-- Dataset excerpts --

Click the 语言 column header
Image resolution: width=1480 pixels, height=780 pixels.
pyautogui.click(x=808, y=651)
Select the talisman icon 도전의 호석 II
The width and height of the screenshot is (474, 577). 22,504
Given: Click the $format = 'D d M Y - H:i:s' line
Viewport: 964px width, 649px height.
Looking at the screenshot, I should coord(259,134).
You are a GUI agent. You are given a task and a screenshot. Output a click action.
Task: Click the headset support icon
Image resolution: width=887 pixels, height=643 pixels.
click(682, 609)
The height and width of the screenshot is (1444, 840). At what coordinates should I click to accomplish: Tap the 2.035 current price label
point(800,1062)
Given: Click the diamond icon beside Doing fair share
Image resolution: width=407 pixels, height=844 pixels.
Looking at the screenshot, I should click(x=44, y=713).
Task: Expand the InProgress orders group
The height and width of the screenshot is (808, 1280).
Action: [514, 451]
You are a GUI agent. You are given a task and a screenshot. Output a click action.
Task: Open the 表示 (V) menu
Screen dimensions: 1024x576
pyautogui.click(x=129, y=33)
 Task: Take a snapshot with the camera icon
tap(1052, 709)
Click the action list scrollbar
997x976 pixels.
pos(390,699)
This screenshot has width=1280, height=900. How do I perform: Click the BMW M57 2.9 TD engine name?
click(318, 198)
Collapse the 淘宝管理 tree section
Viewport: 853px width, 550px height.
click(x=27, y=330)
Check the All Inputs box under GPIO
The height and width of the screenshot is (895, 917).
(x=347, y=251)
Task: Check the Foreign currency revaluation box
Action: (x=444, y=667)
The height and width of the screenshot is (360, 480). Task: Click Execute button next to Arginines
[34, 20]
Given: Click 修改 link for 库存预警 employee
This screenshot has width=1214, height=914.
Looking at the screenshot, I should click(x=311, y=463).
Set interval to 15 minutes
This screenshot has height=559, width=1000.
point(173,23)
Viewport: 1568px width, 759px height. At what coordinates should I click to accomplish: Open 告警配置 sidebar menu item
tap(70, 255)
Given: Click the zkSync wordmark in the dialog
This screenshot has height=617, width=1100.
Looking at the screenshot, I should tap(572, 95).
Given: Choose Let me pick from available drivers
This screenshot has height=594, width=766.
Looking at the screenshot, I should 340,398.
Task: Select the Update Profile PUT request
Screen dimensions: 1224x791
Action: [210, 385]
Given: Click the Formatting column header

-- TO DO --
Set down every entry once more, exactly as it was written above.

-- ANSWER --
Click the 语言 column header
Image resolution: width=1480 pixels, height=780 pixels.
pyautogui.click(x=808, y=651)
Select the talisman icon 도전의 호석 II
The width and height of the screenshot is (474, 577). 22,504
Given: Click the $format = 'D d M Y - H:i:s' line
Viewport: 964px width, 649px height.
Looking at the screenshot, I should coord(259,134).
You are a GUI agent. You are given a task and a screenshot. Output a click action.
Task: Click the headset support icon
Image resolution: width=887 pixels, height=643 pixels.
click(682, 609)
The height and width of the screenshot is (1444, 840). At what coordinates should I click to accomplish: Tap the 2.035 current price label
point(800,1062)
Given: Click the diamond icon beside Doing fair share
Image resolution: width=407 pixels, height=844 pixels.
Looking at the screenshot, I should click(x=44, y=713).
Task: Expand the InProgress orders group
The height and width of the screenshot is (808, 1280).
Action: [514, 451]
You are a GUI agent. You are given a task and a screenshot. Output a click action.
Task: Open the 表示 (V) menu
Screen dimensions: 1024x576
pyautogui.click(x=129, y=33)
 Task: Take a snapshot with the camera icon
tap(1052, 709)
Click the action list scrollbar
997x976 pixels.
pos(390,699)
This screenshot has width=1280, height=900. How do I perform: Click the BMW M57 2.9 TD engine name?
click(318, 198)
Collapse the 淘宝管理 tree section
Viewport: 853px width, 550px height.
click(x=27, y=330)
Check the All Inputs box under GPIO
The height and width of the screenshot is (895, 917).
(x=347, y=251)
Task: Check the Foreign currency revaluation box
Action: (x=444, y=667)
The height and width of the screenshot is (360, 480). Task: Click Execute button next to Arginines
[34, 20]
Given: Click 修改 link for 库存预警 employee
This screenshot has width=1214, height=914.
Looking at the screenshot, I should click(x=311, y=463).
Set interval to 15 minutes
This screenshot has height=559, width=1000.
point(173,23)
Viewport: 1568px width, 759px height. At what coordinates should I click to accomplish: Open 告警配置 sidebar menu item
tap(70, 255)
Given: Click the zkSync wordmark in the dialog
This screenshot has height=617, width=1100.
Looking at the screenshot, I should tap(572, 95).
Given: Choose Let me pick from available drivers
This screenshot has height=594, width=766.
Looking at the screenshot, I should 340,398.
Task: Select the Update Profile PUT request
Screen dimensions: 1224x791
Action: [210, 385]
Given: Click the Formatting column header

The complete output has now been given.